Préfère-tu les champs ? Que ta muse docile
Consulte chaque jour Saint-Lambert et Delille ;
Si tu veux du théâtre affronter les hazards,
Sur Corneille et Racine arrête tes regards ;
Animé par l'amour, dans un bouillant délire,
Pour un sexe enchanteur que ta muse soupire !
Il règne sur le monde ; au sommet d'Hélicon,
C'est lui qui mêle un myrrhe au laurier d'Apollon ;
Les muses tour à tour y tressent sa couronne,
Et d'immortelles fleurs elles ornent son trône ;
À leurs côtés, Sapho soupire ses malheurs,
El pour l'ingrat Phaon répand encor des pleurs ;
Le dieu lui-même enfin, quand il monte sa lyre,
D'une nymphe amoureuse attend un doux sourire,
Il l'obtient, et bientôt ses sons mélodieux
Triomphent de la nymphe et vont charmer les Dieux ;
La Beauté seule, ami, forme le vrai poète,
Et les vers qu'elle inspire, Amour les interprète :
C'est l'Amour qui des arts allume le flambeau,
Il leur prête toujours quelque charme nouveau.
Vole près d'Égérie, et d'une main légère
Orne son jeune front d'une fleur bocagère ;
Si le nom de Rosette embellit tes chansons,
Que l'aimable pudeur en module les sons ;
Conduis le jeune Hylas près de sa Timarette,
De roses, de rubans qu'il orne sa houlette ;
De l'idylle riante offre-nous les tableaux,
Décris les prés, les bois, les vergers, les hameaux,
C'est là qu'à tes regards s'offrira la Nature,
Et que tu puiseras dans une source pure ;
C'est là que le plaisir formera les talens,
Et que la vérité dirigera tes chants !
Écoute les conseils que l'amitié m'inspire,
Crains l'art trop dangereux de blâmer, de médire ;
Quand on a, comme toi, de l'esprit, des talens,
On doit chasser au loin de funestes penchans ;
Franchis d'un pas hardi la pénible barrière,
Qui des arts enchanteurs nous ouvre la carrière ;
Si tu veux que ton vers soit par-tout approuvé.
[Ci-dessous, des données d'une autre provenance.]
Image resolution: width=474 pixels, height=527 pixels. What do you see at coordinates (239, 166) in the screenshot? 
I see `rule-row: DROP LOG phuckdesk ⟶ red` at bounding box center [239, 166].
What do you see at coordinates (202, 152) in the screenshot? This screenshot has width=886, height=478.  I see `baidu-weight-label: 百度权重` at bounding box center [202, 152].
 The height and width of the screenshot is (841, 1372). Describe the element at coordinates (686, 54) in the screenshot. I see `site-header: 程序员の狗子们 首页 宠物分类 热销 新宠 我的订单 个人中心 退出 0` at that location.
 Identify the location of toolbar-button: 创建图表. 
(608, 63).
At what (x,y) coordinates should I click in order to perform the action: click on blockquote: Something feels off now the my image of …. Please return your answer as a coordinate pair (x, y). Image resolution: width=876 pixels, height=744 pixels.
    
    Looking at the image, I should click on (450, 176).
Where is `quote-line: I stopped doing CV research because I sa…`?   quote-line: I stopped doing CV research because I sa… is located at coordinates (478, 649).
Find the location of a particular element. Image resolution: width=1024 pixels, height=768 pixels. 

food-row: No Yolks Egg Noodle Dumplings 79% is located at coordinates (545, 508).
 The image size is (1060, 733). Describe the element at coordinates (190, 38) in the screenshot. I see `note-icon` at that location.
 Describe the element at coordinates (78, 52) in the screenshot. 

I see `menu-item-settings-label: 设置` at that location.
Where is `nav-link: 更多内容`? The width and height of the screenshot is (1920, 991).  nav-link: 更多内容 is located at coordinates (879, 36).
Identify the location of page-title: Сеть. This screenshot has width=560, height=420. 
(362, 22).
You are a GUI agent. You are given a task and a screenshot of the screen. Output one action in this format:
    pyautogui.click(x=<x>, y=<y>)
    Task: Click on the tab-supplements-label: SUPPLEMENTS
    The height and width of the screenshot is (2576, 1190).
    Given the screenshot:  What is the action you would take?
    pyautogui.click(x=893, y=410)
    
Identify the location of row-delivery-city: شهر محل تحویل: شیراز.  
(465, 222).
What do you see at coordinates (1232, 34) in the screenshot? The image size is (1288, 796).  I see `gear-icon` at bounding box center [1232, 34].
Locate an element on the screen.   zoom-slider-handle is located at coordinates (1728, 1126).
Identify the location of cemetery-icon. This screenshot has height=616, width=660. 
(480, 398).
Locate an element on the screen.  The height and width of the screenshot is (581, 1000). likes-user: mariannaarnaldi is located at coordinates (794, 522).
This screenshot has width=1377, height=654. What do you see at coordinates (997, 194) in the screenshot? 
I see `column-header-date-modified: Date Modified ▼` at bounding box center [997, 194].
Écris comme Voltaire, imite Legouvé
Prends les mâles crayons de l'auteur de Lucrèce
Qui, comme toi, paré des fleurs de la jeunesse,
Sur la scène tragique a triomphé trois fois,
Et s'est à notre estime acquis de justes droits ;
Sous les loix du bon goût que ta muse rangée
Puise dans les trésors qui s'ouvrent pour Vigée,
Successeur de Gresset, cet élégant auteur
Prête à la poésie un attrait séducteur ;
L'auteur d'Agamemnon
Son succès éclatant doit stimuler Ion zèle.
Voilà ce que propose à tes nobles travaux
Un ami qui te croit digne de tels rivaux ;
Sur le Pinde, auprès d'eux, ose marquer ta place,
Et nous applaudirons à ta naissante audace.